Prenatal genetic tests may provide information to would-be parents about the chances of their fetus having genetic abnormalities. There are two main kinds of prenatal genetic testing:
Prenatal screening testing may identify the likelihood of your baby having defects at birth (many among these are genetic abnormalities). These tests are:
- Blood tests
- Prenatal screening for cell-free DNA
- A specific type of ultrasound
Health care providers usually perform a prenatal screening test during the first or second trimester. Screening tests don’t definitively diagnose birth defects — if the results of the test indicate an increased risk of a genetic disorder, additional diagnostic tests may be needed to confirm a diagnosis.
An early sex blood test is a non-invasive prenatal test (NIPT) during which a health care provider takes a blood sample to identify the sex of the fetus. This method analyzes the cell-free fetal DNA present in the blood during early pregnancy.

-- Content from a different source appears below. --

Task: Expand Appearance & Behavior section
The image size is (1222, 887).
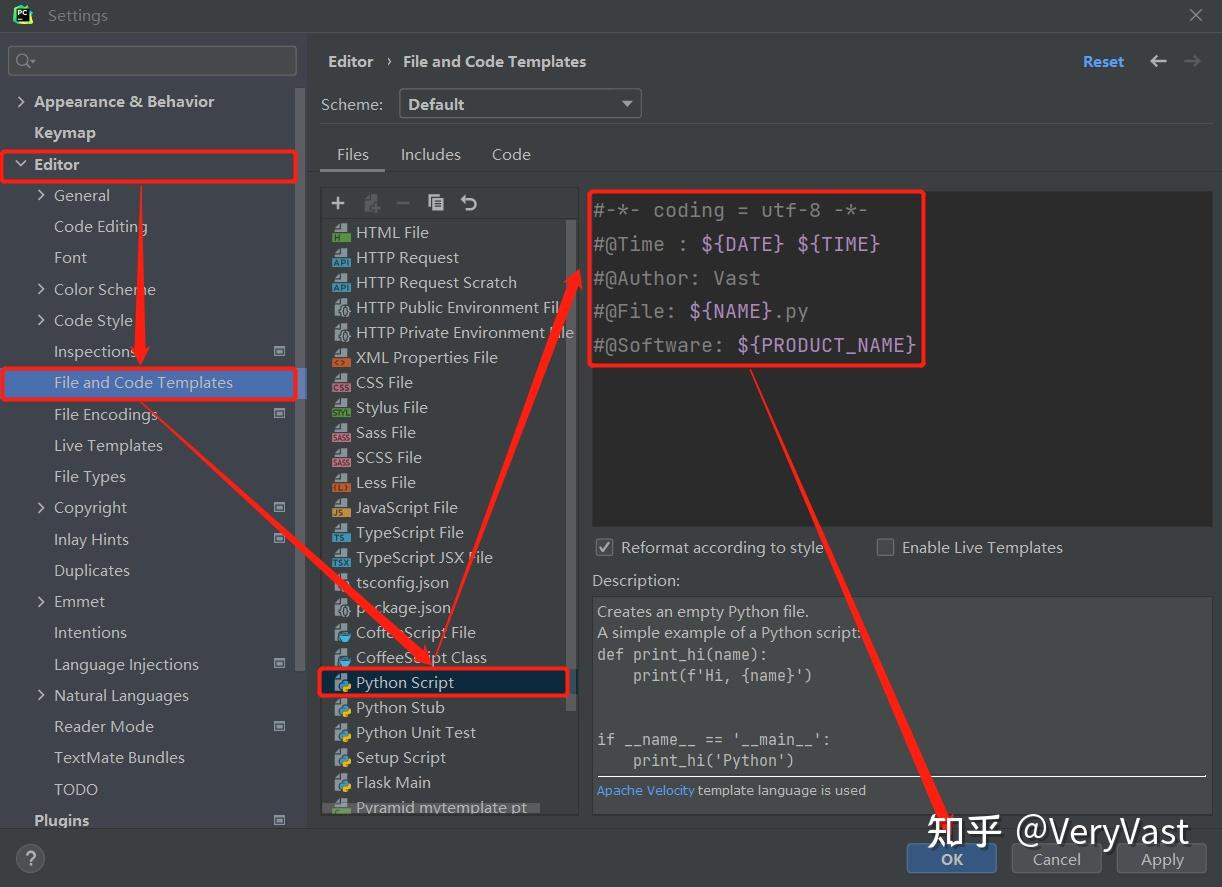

Cell-free fetal DNA is the small quantity of DNA the placenta releases into the maternal bloodstream during pregnancy. The doctor may screen the cell-free fetal DNA for a wide variety of genetic disorders, including Down syndrome, Edwards syndrome, Patau syndrome, trisomy 13, and problems related to the number of sex chromosomes. An early sex blood test is usually done at the beginning of week 10 of pregnancy. It may take about one week for the results to come back. Your doctor will recommend a diagnostic test such as chorionic villus sampling (CVS) or amniocentesis if your cell-free fetal DNA test comes back positive for a genetic abnormality.